The study used impedance at two distinct frequencies. One frequency provided information that strongly correlated to defect area, and the other correlated with defect position. The output of the artificial neural network provided four parameters that included the predicted defect area along with x, y, and z coordinates. The authors comment that the experimental results clearly indicated that EIS measurements can provide the information needed to obtain a quantitative prediction of coating defect size and location with a properly trained artificial neural network model.
Testing on an extended tube was also done to provide measurement distances up to 5.5 m. These tests included varying salt concentrations similar to those used in the small scale, 3-D environment (0.1 M and 0.6 M sodium chloride [NaCl] concentrations), as well as temperatures of 11, 13, and 20 °C, and defect distances ranging from 0.15 to 5.5 m. This platform was configured to examine the effects of temperature, coating area, and working distance from sensor to defect. The test cell was used to investigate the impact of salinity and temperature on the EIS measurements for varying defect sizes at length scales representative of shipboard ballast tanks. Results within the test cell included EIS measurements collected at different temperature settings.
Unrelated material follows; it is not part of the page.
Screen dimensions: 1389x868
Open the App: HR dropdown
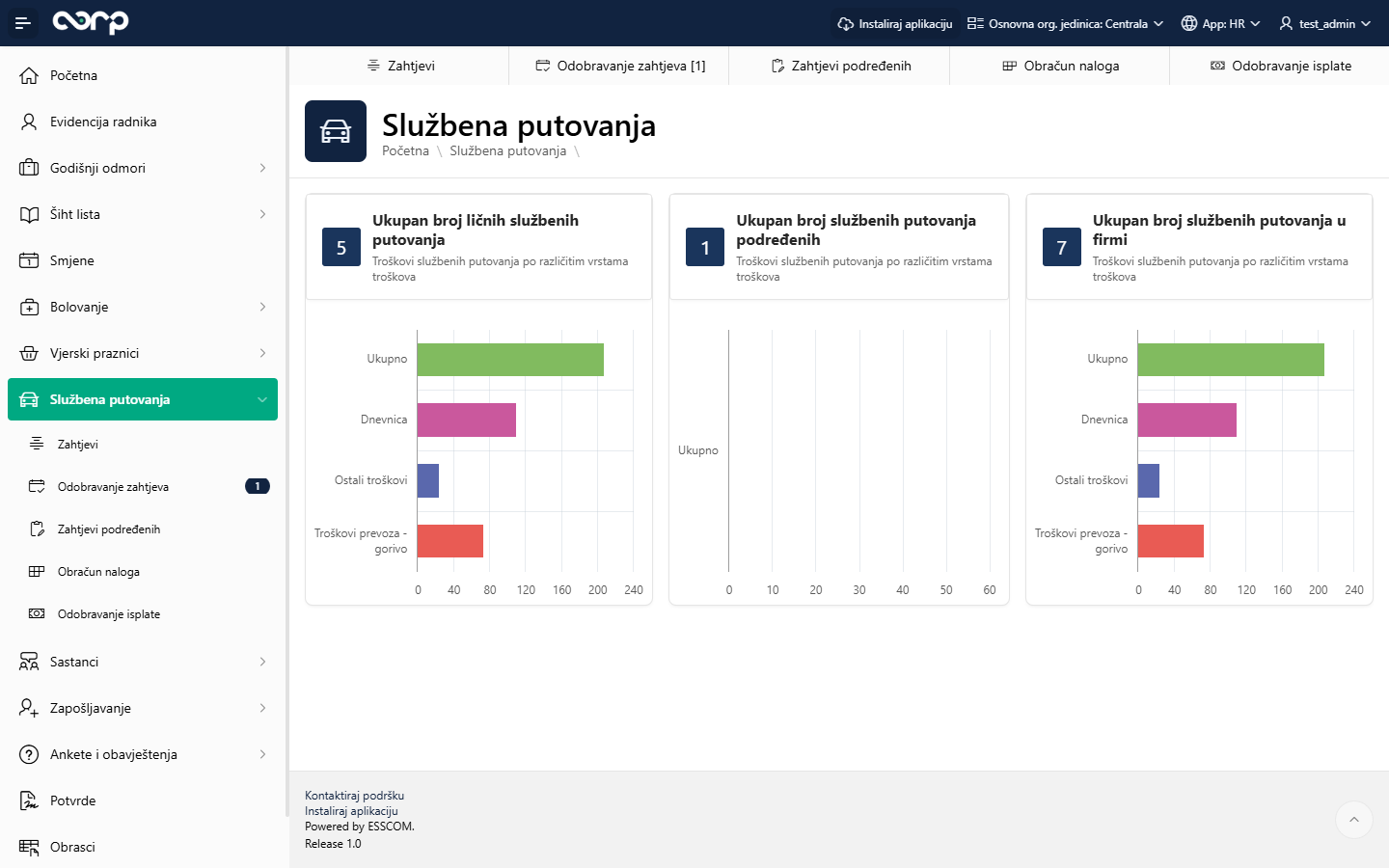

The investigation demonstrated that two-electrode impedance measurement techniques using simple sensing electrodes can be used to predict coating defect size and relative location within a simple 3-D tank environment over extended distances of up to 5.5 m. The sensor measurements can be used in combination with artificial neural network algorithms to achieve an automated coating damage prediction with high levels of accuracy. Techniques have been validated for different solution resistivity, and are being investigated so the results can be scaled up to full-size tank environments that are comparable to those found in naval vessels.
The authors say the key benefit of this technology is that it would provide ship owners with knowledge of a tank’s current coating health, minimize the need for visual inspections, and alert them of suspected damage so that further inspection or repair activities could be scheduled for the next available maintenance window. When weighing the costs of the technology against inspection schedules typically used by maintainers, the expectation is that an embedded system would also positively impact safety by reducing the number of required visual inspections and work in confined spaces.
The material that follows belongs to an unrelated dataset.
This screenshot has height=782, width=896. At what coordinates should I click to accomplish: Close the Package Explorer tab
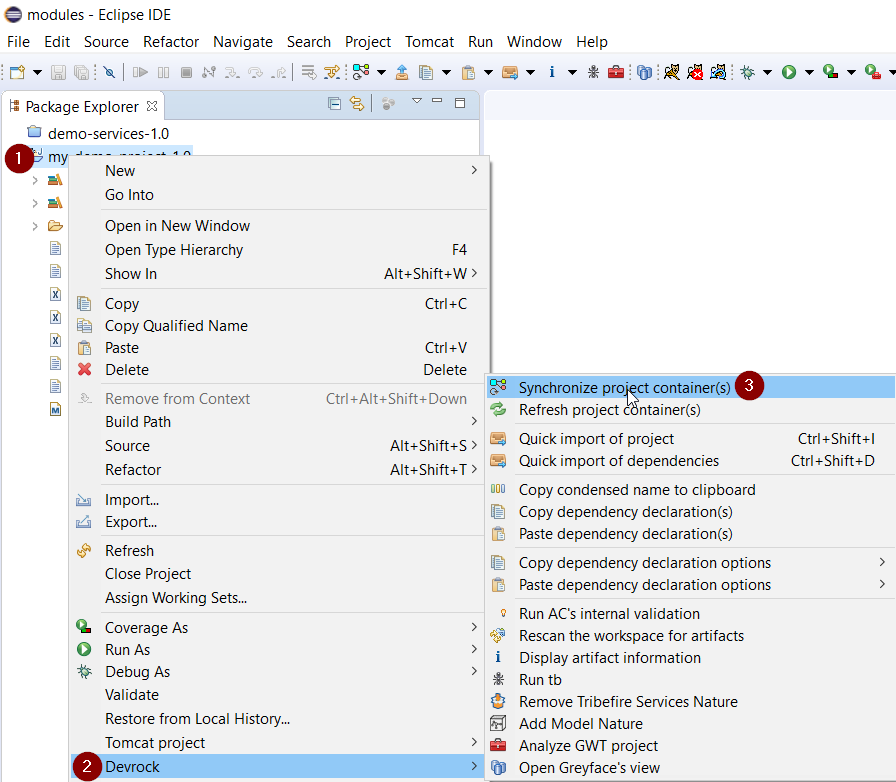[x=153, y=105]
Future tests are anticipated to be performed in larger tank environments with additional structural complexity (i.e., reinforcement ribs, plate structures, etc.) to assess the robustness of the artificial neural network in detecting damage within the tank. Additional input parameters—such as phase information, solution conductivity, and temperature—may be useful in determining coating condition and increasing the model’s robustness under real world operating conditions. While testing has focused on small, planar defects, future tests will focus on defects originating in tank corners and weld lines located in less accessible regions of the tank.
Reference
1 K. Farinholt, et al., “Embedded Condition Monitoring System for Tank Coatings,” CORROSION 2018, paper no. 10975 (Houston, TX: NACE International, 2018).